Terkini.id, Jakarta - Pengacara Farid Okbah menuding Densus 88 telah menyembunyikan keberadaan Farid Okbah dkk yang menjadi tersangka kasus terorisme.
Menjawab tudingan tersebut, Densus 88 Antiteror itu pun membantah jika pihaknya melakukan serangkaian perbuatan di luar hukum.
"Insya Allah penyidik D88 (Densus 88) tidak melakukan hal tersebut," kata Kabag Bantuan Operasi Densus 88 Antiteror Polri Kombes Pol Aswin Siregar, dikutip dari CNN Indonesia, Selasa 23 November 2021.

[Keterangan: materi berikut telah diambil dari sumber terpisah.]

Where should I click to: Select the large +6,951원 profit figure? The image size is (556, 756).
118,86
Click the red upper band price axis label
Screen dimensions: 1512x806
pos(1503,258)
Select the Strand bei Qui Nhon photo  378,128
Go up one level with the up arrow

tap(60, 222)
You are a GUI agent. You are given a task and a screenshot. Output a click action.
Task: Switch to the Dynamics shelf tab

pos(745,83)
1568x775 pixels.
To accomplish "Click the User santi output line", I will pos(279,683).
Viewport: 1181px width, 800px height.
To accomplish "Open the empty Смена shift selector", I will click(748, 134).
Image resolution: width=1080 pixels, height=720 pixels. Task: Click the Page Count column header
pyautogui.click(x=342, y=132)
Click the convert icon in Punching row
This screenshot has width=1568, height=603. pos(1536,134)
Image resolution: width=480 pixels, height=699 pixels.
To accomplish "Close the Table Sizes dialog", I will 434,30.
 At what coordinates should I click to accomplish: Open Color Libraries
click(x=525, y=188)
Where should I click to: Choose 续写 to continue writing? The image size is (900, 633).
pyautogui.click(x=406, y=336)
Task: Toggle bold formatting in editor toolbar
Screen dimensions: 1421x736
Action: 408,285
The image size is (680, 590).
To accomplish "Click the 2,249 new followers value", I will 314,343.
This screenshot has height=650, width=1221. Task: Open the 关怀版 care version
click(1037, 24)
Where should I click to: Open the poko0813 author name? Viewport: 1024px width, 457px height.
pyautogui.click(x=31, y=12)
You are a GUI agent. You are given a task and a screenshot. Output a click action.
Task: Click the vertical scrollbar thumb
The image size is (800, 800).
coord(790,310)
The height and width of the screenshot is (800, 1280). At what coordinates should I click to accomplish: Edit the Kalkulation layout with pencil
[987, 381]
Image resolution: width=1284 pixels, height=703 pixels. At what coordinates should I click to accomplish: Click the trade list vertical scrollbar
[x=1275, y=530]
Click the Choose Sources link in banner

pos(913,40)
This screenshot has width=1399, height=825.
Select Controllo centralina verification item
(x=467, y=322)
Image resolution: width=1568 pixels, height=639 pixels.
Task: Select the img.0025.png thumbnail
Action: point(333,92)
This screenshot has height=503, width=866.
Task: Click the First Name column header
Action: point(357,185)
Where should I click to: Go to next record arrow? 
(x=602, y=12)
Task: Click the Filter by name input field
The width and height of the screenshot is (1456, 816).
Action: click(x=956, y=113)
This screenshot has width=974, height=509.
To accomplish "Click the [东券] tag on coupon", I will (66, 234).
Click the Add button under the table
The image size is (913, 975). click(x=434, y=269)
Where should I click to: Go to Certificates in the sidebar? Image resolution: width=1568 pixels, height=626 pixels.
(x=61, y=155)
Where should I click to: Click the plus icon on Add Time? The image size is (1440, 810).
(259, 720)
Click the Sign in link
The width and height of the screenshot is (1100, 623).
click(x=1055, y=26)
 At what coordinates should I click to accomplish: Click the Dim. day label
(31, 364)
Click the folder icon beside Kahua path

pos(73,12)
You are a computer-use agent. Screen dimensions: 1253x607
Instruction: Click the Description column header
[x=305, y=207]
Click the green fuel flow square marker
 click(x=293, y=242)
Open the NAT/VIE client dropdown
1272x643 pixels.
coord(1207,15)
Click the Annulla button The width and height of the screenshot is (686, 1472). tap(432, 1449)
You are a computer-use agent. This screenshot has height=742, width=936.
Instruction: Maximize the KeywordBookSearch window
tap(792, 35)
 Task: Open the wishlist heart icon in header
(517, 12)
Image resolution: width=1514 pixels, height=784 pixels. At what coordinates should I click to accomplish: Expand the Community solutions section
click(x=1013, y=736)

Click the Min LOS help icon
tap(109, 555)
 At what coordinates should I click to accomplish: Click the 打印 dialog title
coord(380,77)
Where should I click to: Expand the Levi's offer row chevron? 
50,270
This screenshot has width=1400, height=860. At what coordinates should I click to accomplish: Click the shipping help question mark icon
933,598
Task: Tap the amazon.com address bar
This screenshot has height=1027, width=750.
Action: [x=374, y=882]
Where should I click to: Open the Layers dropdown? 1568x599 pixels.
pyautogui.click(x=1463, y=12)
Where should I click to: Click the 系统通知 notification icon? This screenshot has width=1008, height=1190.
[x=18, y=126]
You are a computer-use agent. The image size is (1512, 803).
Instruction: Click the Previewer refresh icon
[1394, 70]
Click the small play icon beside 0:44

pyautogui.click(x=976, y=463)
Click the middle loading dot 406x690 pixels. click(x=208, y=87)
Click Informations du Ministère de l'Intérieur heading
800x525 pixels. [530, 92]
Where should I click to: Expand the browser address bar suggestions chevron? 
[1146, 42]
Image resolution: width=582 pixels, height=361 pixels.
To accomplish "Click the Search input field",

Aswin menerangkan bahwa penyidik telah melakukan tugas sesuai dengan prosedur dan ketentuan yang diatur dalam perundang-undangan.
Ia juga memberitahukan jika Farid Okbah dkk saat ini masih dalam masa penangkapan yakni 14 hari dan belum diterbitkan surat penahanan oleh penyidik.
Selama masa tersebut proses pemeriksaan masih dinyatakan tengah berlangsung.
Aswin pun memastikan jika kepolisian akan membuka akses terhadap pihak keluarga dan pengacara untuk bertemu dengan tersangka setelah masa penangkapan selesai.
"Sesuai masa penangkapan yang berlaku. Setelahnya, penyidik akan memberitahu keluarga. Masa penangkapan adalah 14 hari dan dapat diperpanjang 7 hari," imbuhnya.
Diketahui, Farid Okbah, Anung Al-Hamat dan Ahmad Zain An-Najah ditangkap oleh Densus 88 di kawasan Bekasi, Jawa Barat pada 16 November 2021.
Hingga kini, mereka dianggap telah melalui masa pemeriksaan selama delapan hari.
Ketiga tersangka dijerat Pasal 15 jo Pasal 7 Undang-undang Nomor 15 Tahun 2018 tentang Tindak Pidana Terorisme.
Pasal tersebut mengatur jeratan hukum bagi setiap orang yang melakukan permufakatan jahat, persiapan, percobaan, atau pembantuan untuk melakukan Tindak Pidana Terorisme.